City personnel made their Tuesday presentation based on figures for the last 5 years of the Civic Center’s operation. I have taken staff’s 5 year average and derived estimates that reflect the entire 17 years of its operation. My figures could be a little too high or a little too low as I did not look up the figures in 17 years of budget books. Hence the estimated were arrived at by multiplying the average annual figures times 17 years.

Over the 17 year life of the facility the General Fund Budget allocation was an estimated $11,422,000.00 and there had been an additional General Fund Subsidy over those 17 years of another $4,400,000. The 17 year total of budget allocations and subsidies is an estimated $15,822,000 or an average of $930,000.00 per year. Not included in this amount are the costs of maintenance and repair that have been expended over the 17 year period as staff did not provide any figures relative to this expense.

What kind of revenue does the Civic Center generate to offset its expenses? Over 17 years an estimated $850,000 had been earned from the catering contract and during the same period the Civic Center had earned an additional $6,800,000.  The total estimated revenues over the 17 year period is approximately $7,650,000.

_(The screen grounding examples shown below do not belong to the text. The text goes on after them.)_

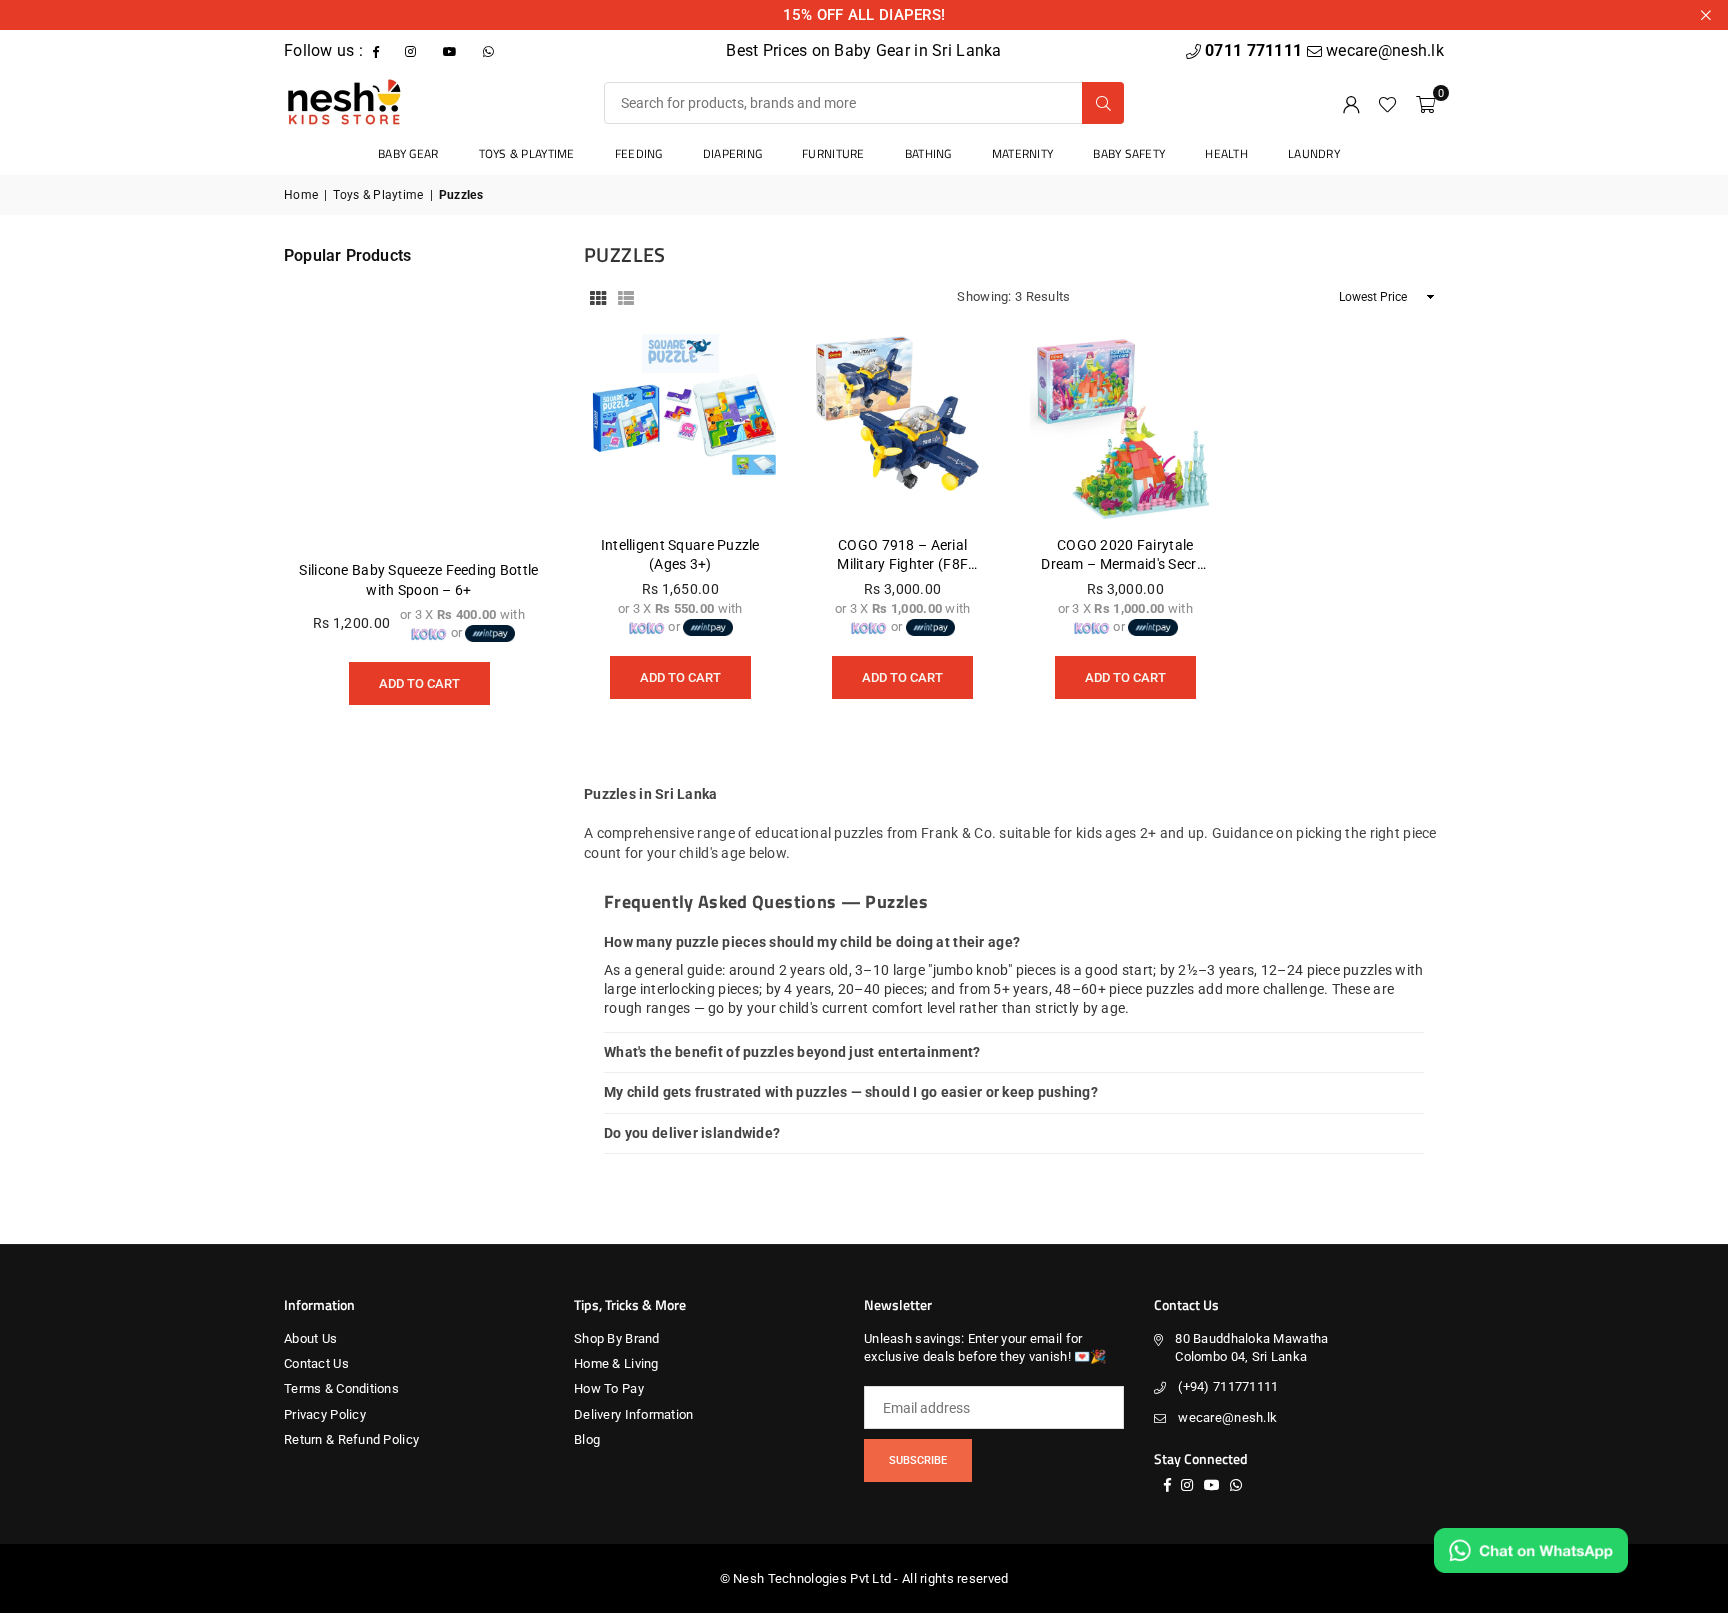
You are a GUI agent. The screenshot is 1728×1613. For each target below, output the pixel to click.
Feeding (639, 153)
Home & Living (616, 1363)
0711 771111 (1255, 50)
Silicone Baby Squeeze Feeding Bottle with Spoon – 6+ (418, 580)
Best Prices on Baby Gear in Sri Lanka (863, 50)
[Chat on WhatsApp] (1531, 1550)
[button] (1425, 103)
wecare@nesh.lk (1227, 1417)
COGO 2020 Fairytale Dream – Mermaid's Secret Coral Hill (1125, 556)
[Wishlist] (1387, 103)
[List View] (626, 297)
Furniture (833, 153)
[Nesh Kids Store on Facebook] (378, 50)
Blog (587, 1439)
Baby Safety (1129, 153)
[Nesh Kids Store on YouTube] (452, 50)
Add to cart (680, 670)
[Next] (514, 509)
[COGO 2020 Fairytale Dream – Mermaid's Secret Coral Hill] (1125, 425)
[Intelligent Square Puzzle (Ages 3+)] (680, 425)
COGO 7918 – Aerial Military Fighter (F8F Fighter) (902, 556)
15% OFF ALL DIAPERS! (864, 15)
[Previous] (324, 509)
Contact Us (316, 1363)
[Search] (1103, 103)
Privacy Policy (325, 1414)
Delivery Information (634, 1414)
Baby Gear (408, 153)
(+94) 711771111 (1228, 1386)
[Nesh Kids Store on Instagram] (412, 50)
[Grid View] (598, 297)
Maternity (1023, 153)
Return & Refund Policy (351, 1439)
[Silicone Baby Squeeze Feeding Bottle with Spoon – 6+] (419, 412)
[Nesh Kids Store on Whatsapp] (490, 50)
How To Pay (609, 1388)
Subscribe (918, 1460)
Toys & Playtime (527, 153)
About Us (310, 1338)
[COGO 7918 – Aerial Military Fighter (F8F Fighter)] (903, 425)
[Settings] (1351, 103)
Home (301, 195)
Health (1226, 153)
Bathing (928, 153)
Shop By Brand (617, 1338)
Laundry (1314, 153)
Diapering (733, 153)
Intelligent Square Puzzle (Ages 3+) (680, 555)
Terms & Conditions (341, 1388)
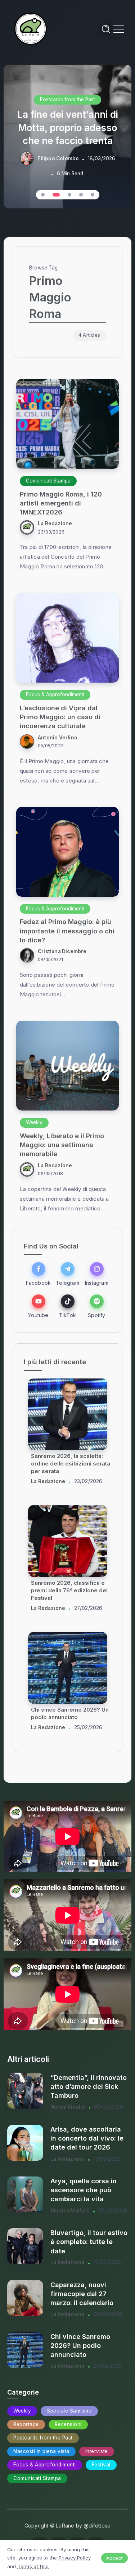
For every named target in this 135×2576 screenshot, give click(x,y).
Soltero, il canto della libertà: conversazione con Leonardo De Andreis (71, 1463)
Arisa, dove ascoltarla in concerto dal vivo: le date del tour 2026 (86, 2138)
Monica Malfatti (70, 2210)
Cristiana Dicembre (62, 951)
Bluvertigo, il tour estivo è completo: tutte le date (88, 2241)
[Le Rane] (30, 28)
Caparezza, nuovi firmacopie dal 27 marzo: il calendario (81, 2294)
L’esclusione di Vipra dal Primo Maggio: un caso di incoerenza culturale (60, 717)
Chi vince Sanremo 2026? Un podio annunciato (80, 2345)
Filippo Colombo (58, 158)
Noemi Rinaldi (67, 2107)
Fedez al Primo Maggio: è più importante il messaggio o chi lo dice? (67, 930)
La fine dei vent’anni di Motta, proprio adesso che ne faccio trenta (67, 128)
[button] (43, 195)
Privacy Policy (75, 2558)
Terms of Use (33, 2566)
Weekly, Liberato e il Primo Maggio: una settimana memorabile (62, 1145)
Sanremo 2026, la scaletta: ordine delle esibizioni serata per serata (70, 1717)
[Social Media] (38, 1273)
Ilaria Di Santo (48, 1481)
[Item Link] (67, 424)
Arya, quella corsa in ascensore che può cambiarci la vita (83, 2190)
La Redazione (55, 523)
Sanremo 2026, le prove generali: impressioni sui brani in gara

The Civic Center had earned an estimated $7,650,000 over its life span and had cost the city an estimated $15,822,000. It has cost the city an estimated $8,172,000 to keep the doors of the Civic Center open for the past 17 years.

According to the staff presentation over the last 5 years the Civic Center had drawn an annual average of 51,888 patrons or for the past 17 years an estimated total of 882,096 patrons. That averages about 141 patrons per day. However, there are days when the Civic Center has no business and days when it is booked for large gatherings. It should be mentioned that the Center has very little, if any business, in December due to Glendale Glitters. There simply is not enough parking during that period for Civic Center patrons and over the years patrons have not wanted to deal with the traffic generated by Glendale Glitters.

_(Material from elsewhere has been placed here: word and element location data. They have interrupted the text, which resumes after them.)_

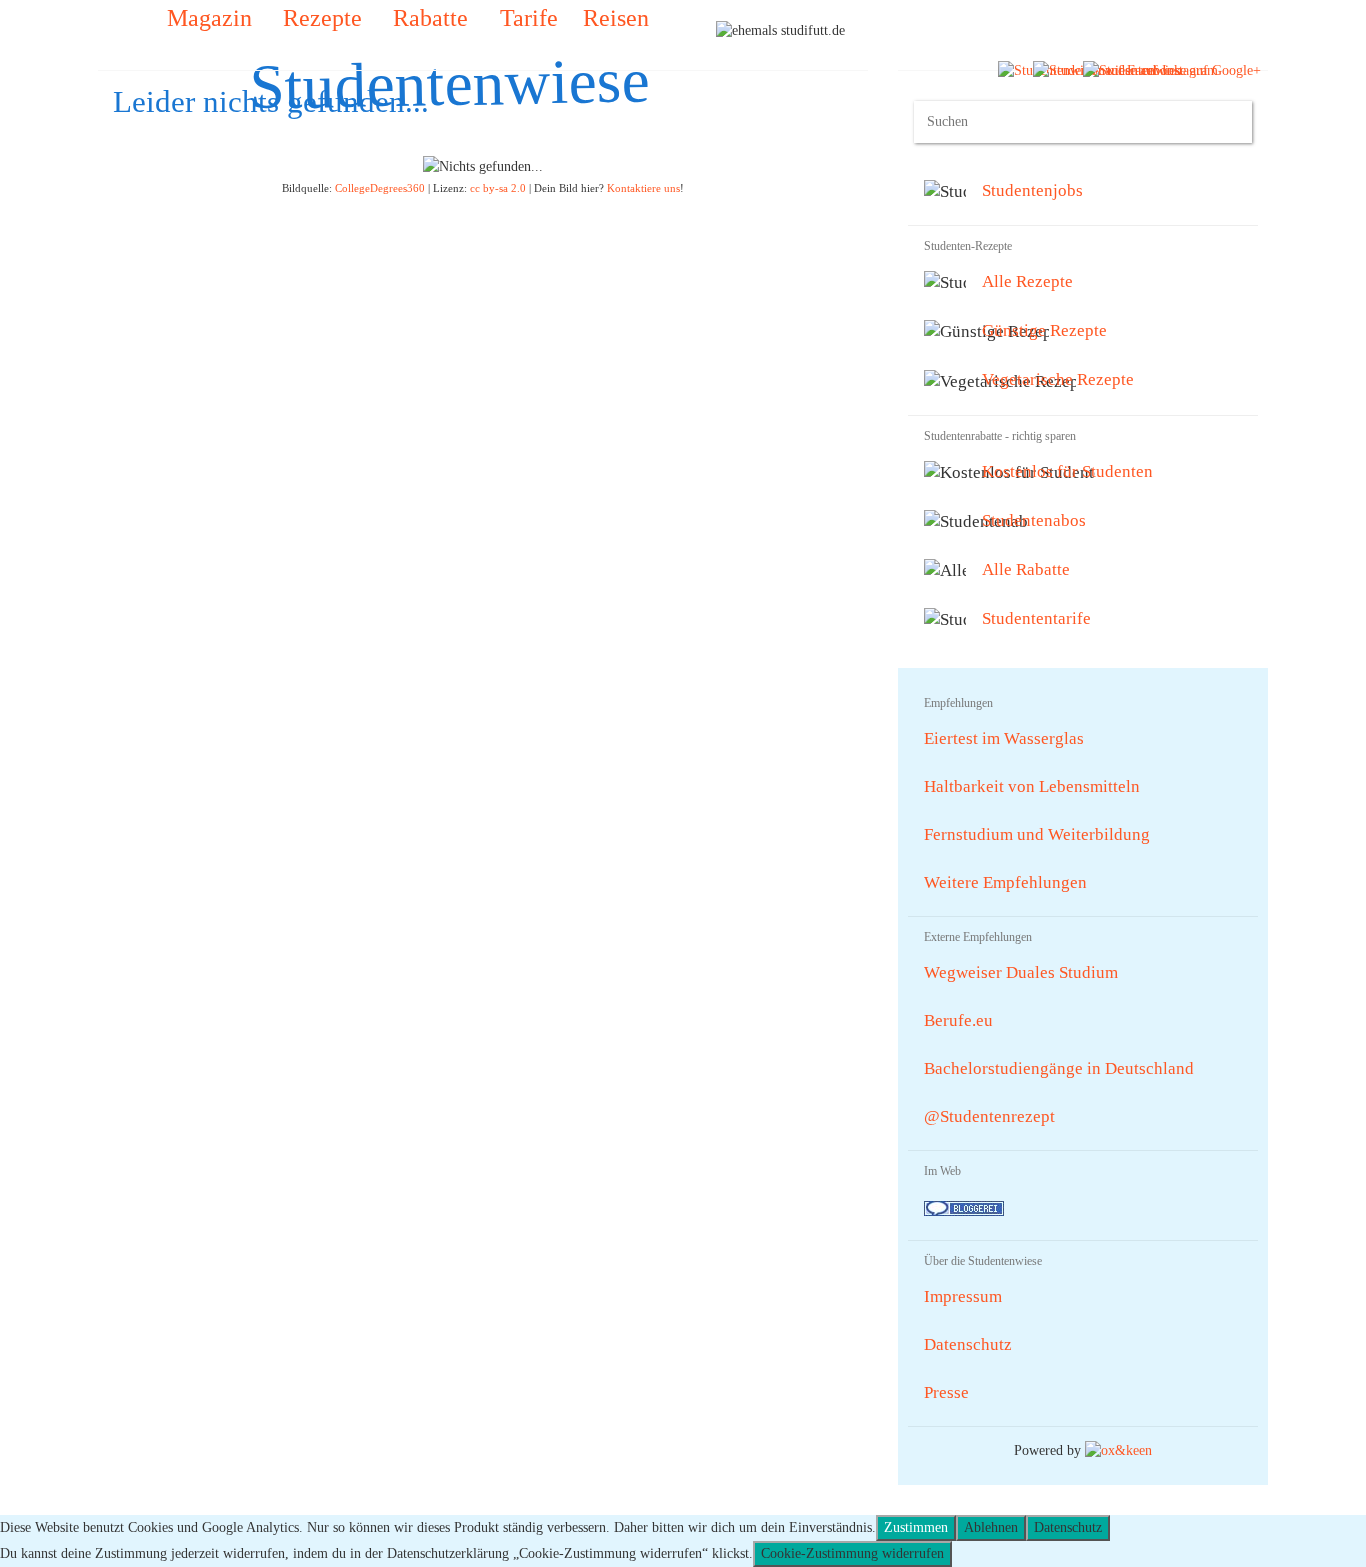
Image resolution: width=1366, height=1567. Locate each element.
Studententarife (1036, 618)
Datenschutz (968, 1344)
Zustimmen (916, 1527)
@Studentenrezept (989, 1116)
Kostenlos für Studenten (1067, 471)
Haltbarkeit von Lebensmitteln (1032, 786)
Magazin (206, 18)
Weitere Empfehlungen (1005, 882)
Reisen (616, 18)
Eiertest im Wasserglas (1004, 738)
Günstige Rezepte (1044, 330)
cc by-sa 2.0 (498, 188)
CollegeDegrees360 (380, 188)
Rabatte (427, 18)
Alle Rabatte (1026, 569)
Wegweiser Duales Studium (1021, 972)
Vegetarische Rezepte (1058, 379)
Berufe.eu (958, 1020)
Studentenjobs (1032, 190)
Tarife (526, 18)
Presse (946, 1392)
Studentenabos (1034, 520)
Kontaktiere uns (643, 188)
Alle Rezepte (1027, 281)
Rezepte (319, 18)
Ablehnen (991, 1527)
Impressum (963, 1296)
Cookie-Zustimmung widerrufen (852, 1553)
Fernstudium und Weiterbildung (1037, 834)
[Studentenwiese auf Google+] (1172, 69)
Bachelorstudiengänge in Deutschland (1059, 1068)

Has this facility fulfilled its promise? Everyone, even staff, says no.  In their presentation staff offered a plan with a new growth goal of an increase of 5% in patronage per year. Since the average annual patronage is 51,888 patrons, their goal is to increase that number by 2, 594 additional patrons this year. They believe they can accomplish that goal because new funding has been allocated to market the Center; there will be enhanced collaboration with the Glendale Convention and Visitor’s Bureau; their absorption into a new department will create new synergy; and there will be an enhanced building maintenance and repair fund. Staff has also asked for authorization for up to 6 community events at no charge; consideration of rental fee adjustments as part of the Fiscal Year 2017-18 budget; and the flexibility to negotiate rental fee packages.

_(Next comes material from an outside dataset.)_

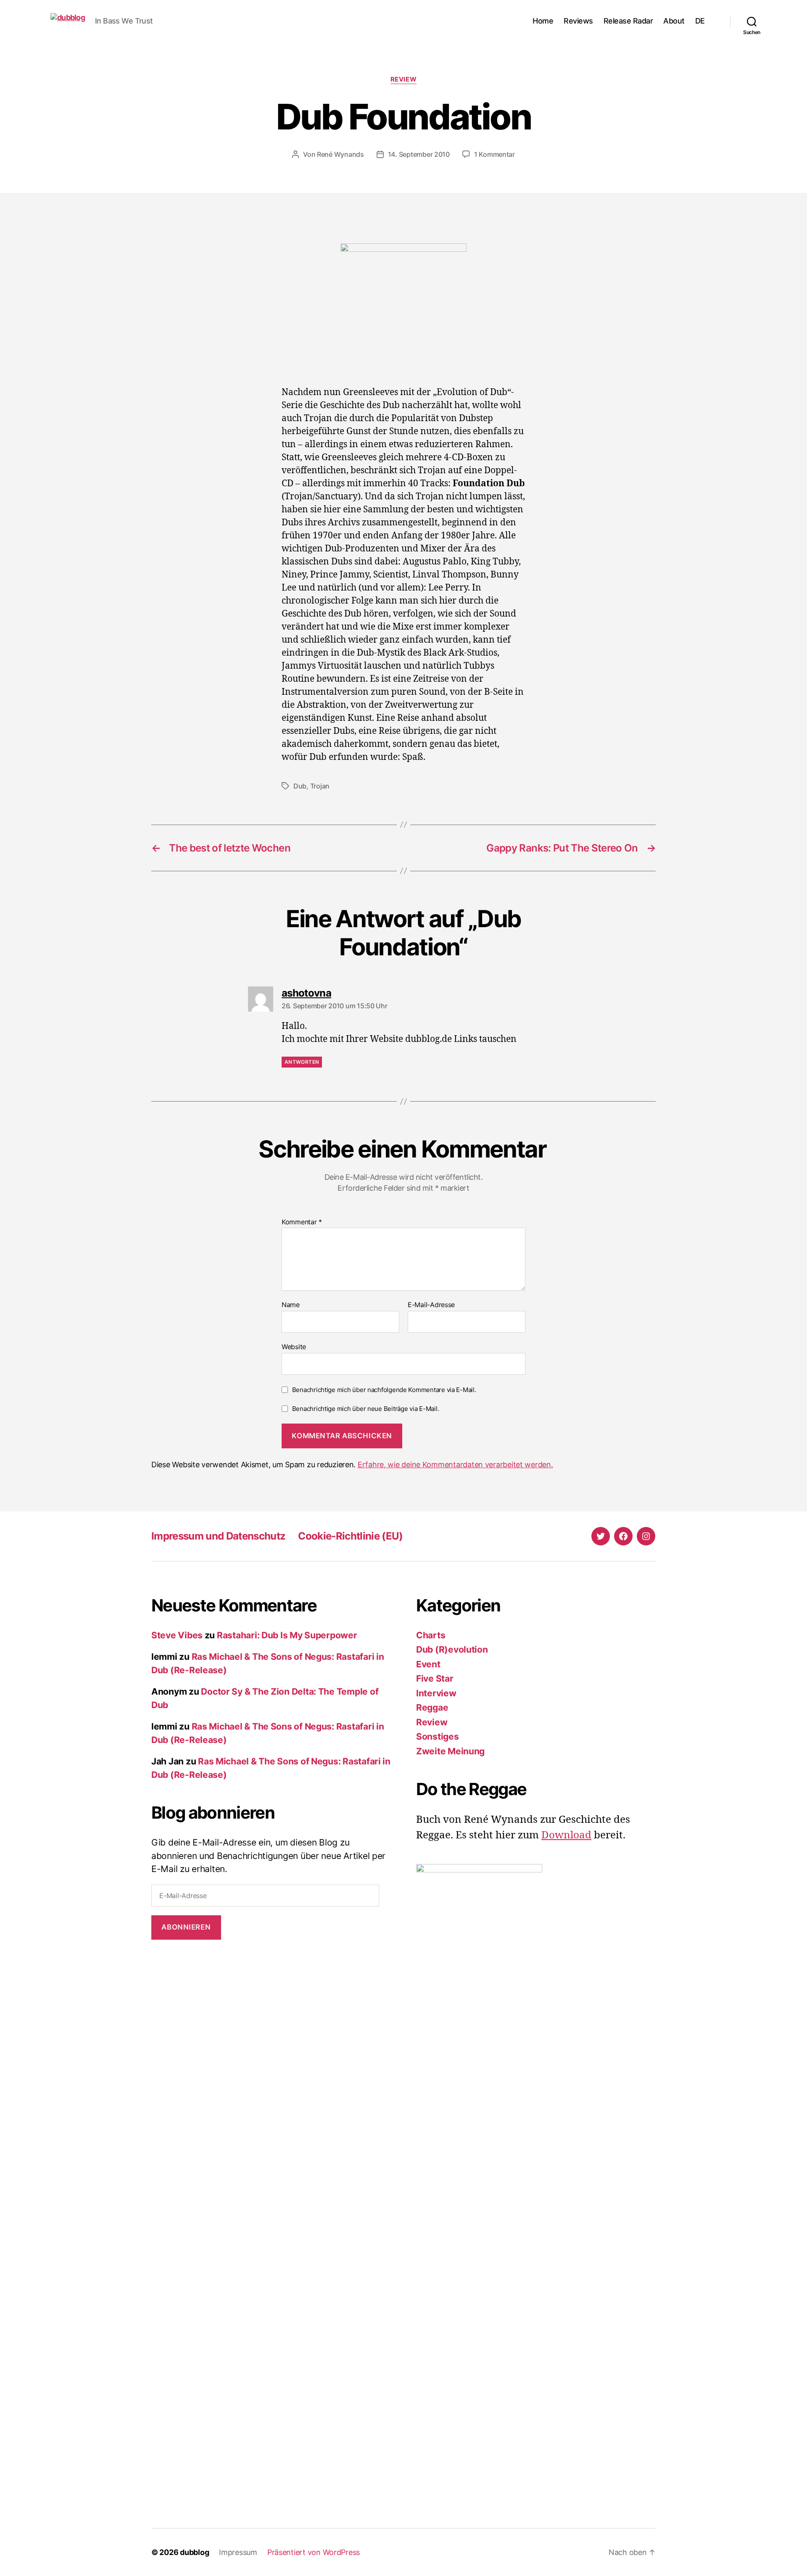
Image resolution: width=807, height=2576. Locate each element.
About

Will all of this work? Everyone hopes so. The jury is still out. City council is willing to give the Center more time.  Staff’s first annual performance report is due in a year. Make no mistake. Challenges remain. Not having a major hotel nearby as well as inadequate parking space during downtown events will have to be overcome, if possible. Add to this equation the Convention Center space owned by the city and managed by the Renaissance Hotel at Westgate is a direct competitor for the same business.

If staff cannot turn the Civic Center around then it may be time for council to consider whether it will ever meet its purpose financially and philosophically. Perhaps repurposing will become its fate. It was originally designed to be a draw for downtown Glendale. A true destination place is exactly what downtown Glendale desperately needs to become more robust and to grow to its potential.